__The task__.
Put the records starting at "The image size is (1149, 646)." and ending at "(238, 551)." into a numbered list, with blank lines left out.
-- START Record set --
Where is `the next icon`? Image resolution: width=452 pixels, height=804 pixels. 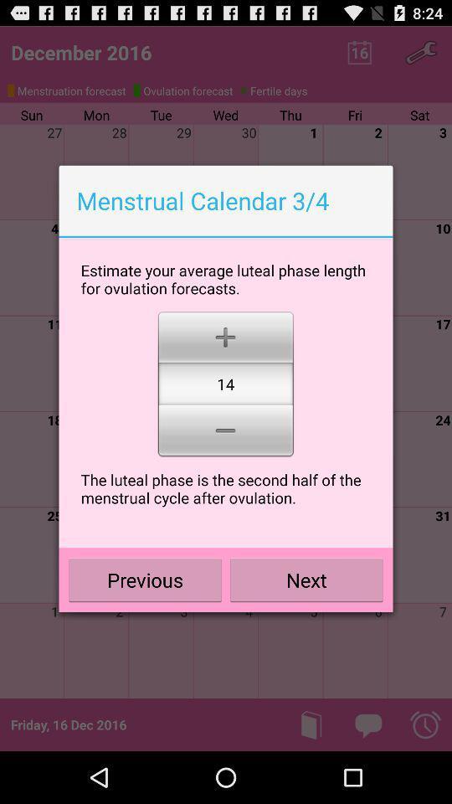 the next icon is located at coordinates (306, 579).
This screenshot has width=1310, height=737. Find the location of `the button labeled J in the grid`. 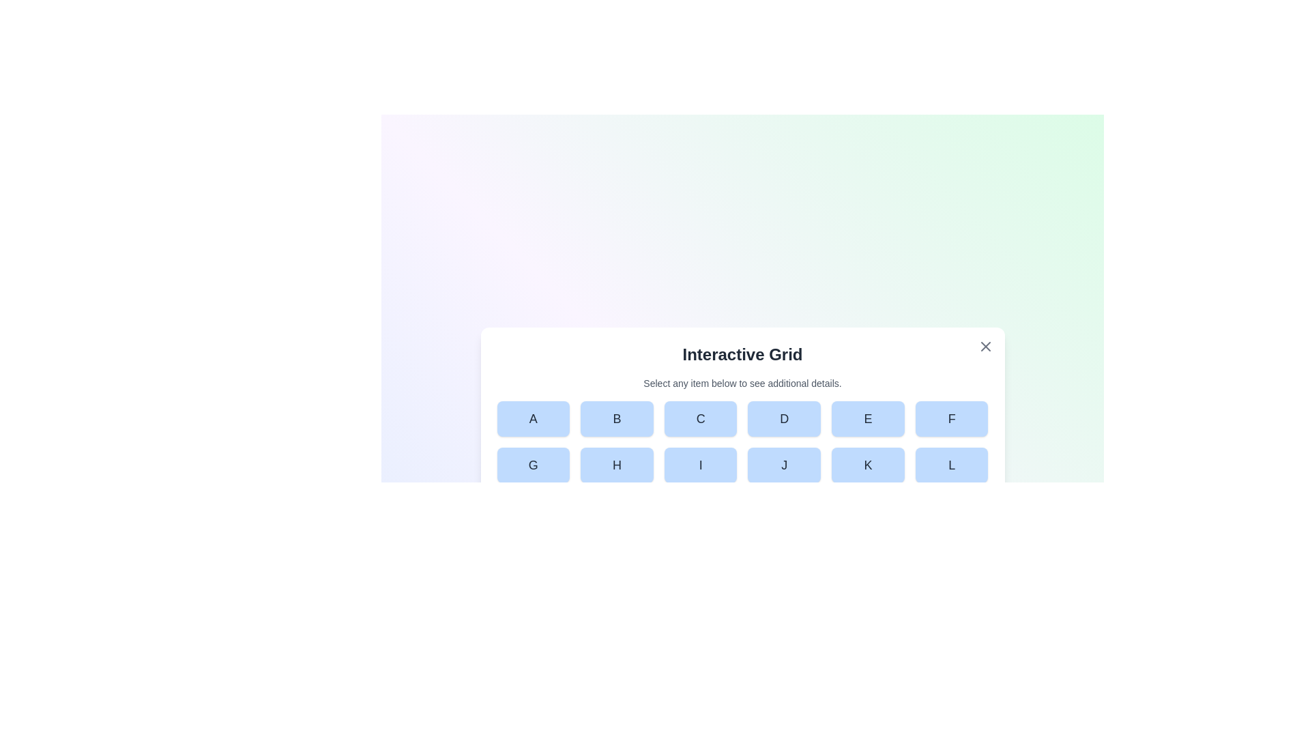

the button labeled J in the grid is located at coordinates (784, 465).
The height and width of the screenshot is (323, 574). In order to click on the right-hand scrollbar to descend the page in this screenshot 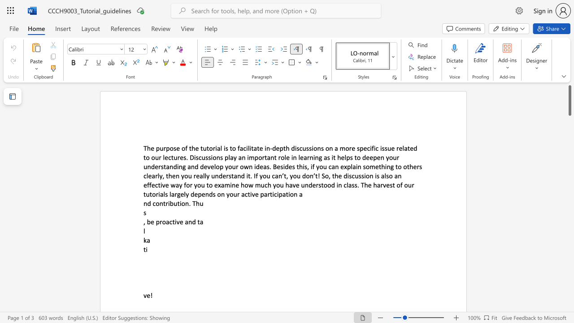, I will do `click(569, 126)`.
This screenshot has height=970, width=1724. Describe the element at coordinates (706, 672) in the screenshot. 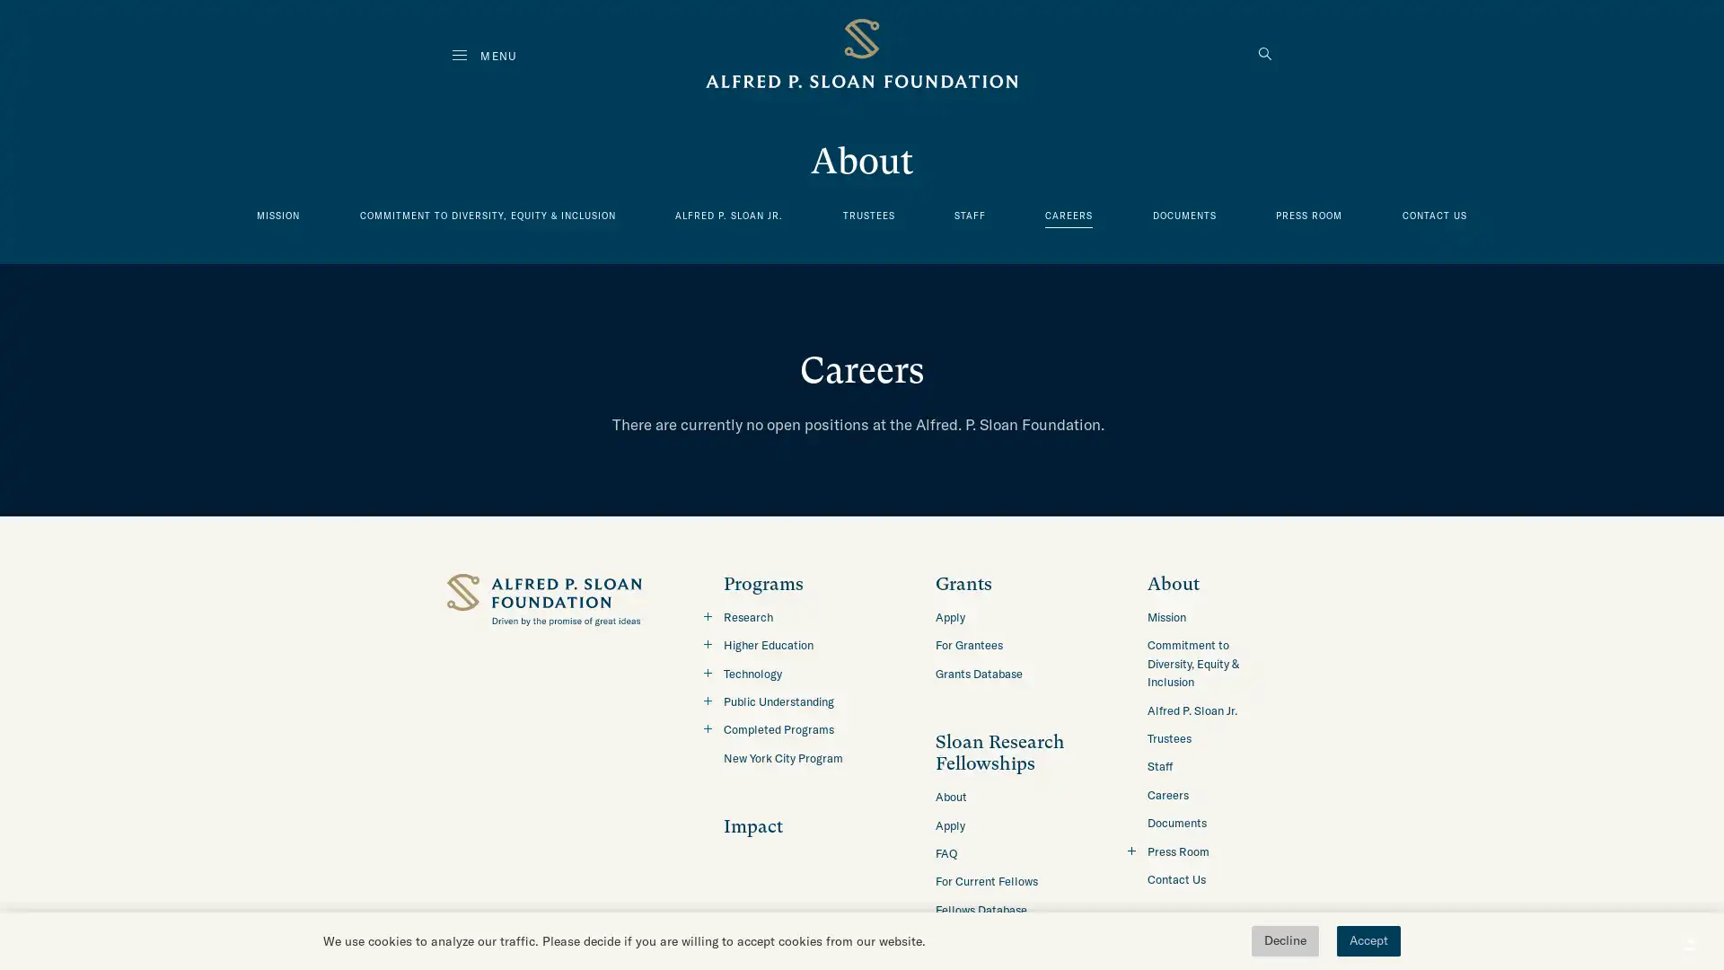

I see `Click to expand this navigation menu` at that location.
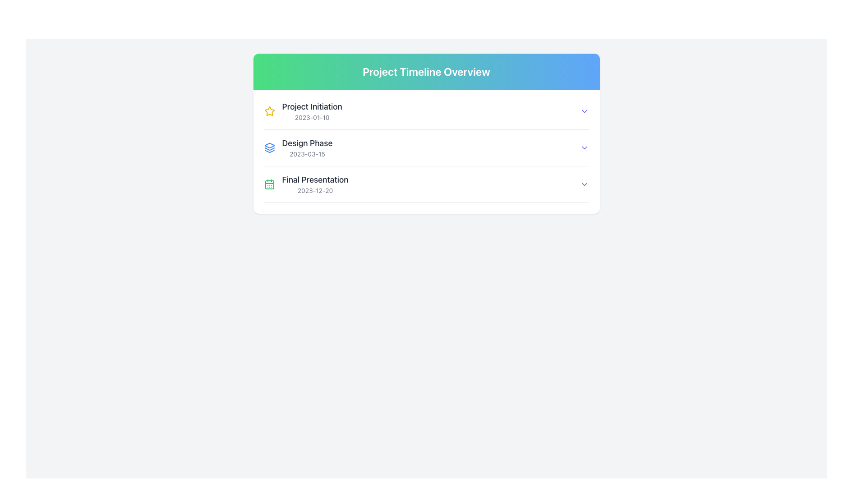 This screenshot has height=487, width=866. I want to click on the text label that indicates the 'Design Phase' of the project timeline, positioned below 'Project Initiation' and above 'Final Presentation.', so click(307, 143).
-- END Record set --
-- START Record set --
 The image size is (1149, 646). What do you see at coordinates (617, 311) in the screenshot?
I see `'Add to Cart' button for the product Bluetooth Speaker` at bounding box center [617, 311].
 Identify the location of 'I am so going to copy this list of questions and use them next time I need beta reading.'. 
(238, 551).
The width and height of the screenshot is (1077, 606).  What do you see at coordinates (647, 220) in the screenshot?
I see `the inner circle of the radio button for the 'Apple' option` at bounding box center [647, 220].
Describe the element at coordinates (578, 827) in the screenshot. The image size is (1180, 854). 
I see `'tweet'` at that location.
-- END Record set --
-- START Record set --
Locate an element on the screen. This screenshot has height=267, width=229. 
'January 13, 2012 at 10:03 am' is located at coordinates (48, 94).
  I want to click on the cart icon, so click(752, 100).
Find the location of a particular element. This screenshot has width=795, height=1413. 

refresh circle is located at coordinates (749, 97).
-- END Record set --
__Finished exercise__.
1.  The image size is (1149, 646). What do you see at coordinates (617, 311) in the screenshot?
2. I see `'Add to Cart' button for the product Bluetooth Speaker` at bounding box center [617, 311].
3.  Identify the location of 'I am so going to copy this list of questions and use them next time I need beta reading.'. 
4. (238, 551).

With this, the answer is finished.